What’s the advantage of all this, you ask? Now, the blog has a defense against both automated and manual comment spam (as long as Akismet can recognize it, which it almost always does). Also, when I mark comments as spam or not spam, the Akismet system learns from its mistakes. Pretty cool. I can teach it that anyone who violates my plainly stated no-advertising policy is a spammer, so don’t even think about linking to your irrelevant web site where you sell stuff, or you could be blackballed from other blogs too.

By the way, my roommate Andy suggested the title of this post. Thanks, And-Man.

Just one link, since this is getting pretty long. I don’t normally like so-called 8-bit music, but MOON8 is pretty cool. It’s what Pink Floyd’s The Dark Side of the Moon would sound like on an original Nintendo. (Via waxy.org)


5 comments

#1 by Peter: Mon Apr 05, 2010 20:57 (UTC -5)

I have to say the CAPTCHA thing is working out really great on my site. Thanks for letting me know.

#2 by Jordon Kalilich: Mon Apr 05, 2010 21:29 (UTC -5)

You installed the Conditional CAPTCHA plugin?

#3 by Peter: Tue Apr 06, 2010 14:08 (UTC -5)

Yes, and so far it seems to be working perfectly.

#4 by Kirsten: Tue Apr 06, 2010 23:49 (UTC -5)

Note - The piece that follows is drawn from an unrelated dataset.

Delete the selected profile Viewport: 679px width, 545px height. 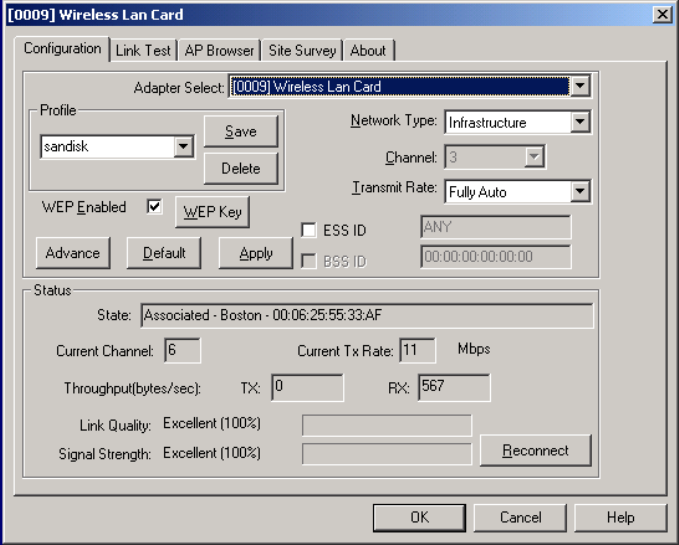tap(239, 168)
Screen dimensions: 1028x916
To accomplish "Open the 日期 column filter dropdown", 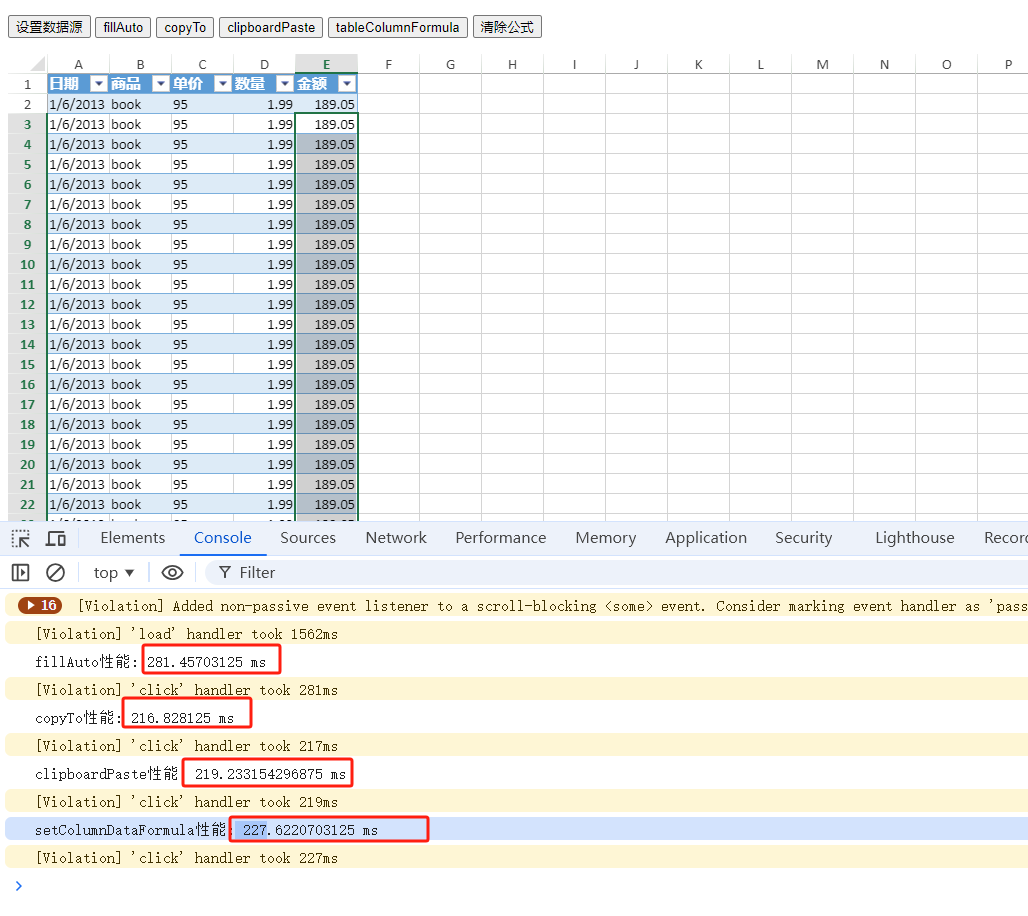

My blog is hosted with a bloggy friend in Oz, so I’ve never had to do an update – they do it all. I have to admit the backend stuff scares me. I’ll happily mess with the design, but I’m not really a programming/IT/webhost kind of person.

#5 by Jordon Kalilich: Wed Apr 07, 2010 11:02 (UTC -5)

It’s probably better that way. There are a lot of things that could go wrong, and you’d have to know how to fix them. (Fortunately, all my upgrades have gone pretty smoothly.)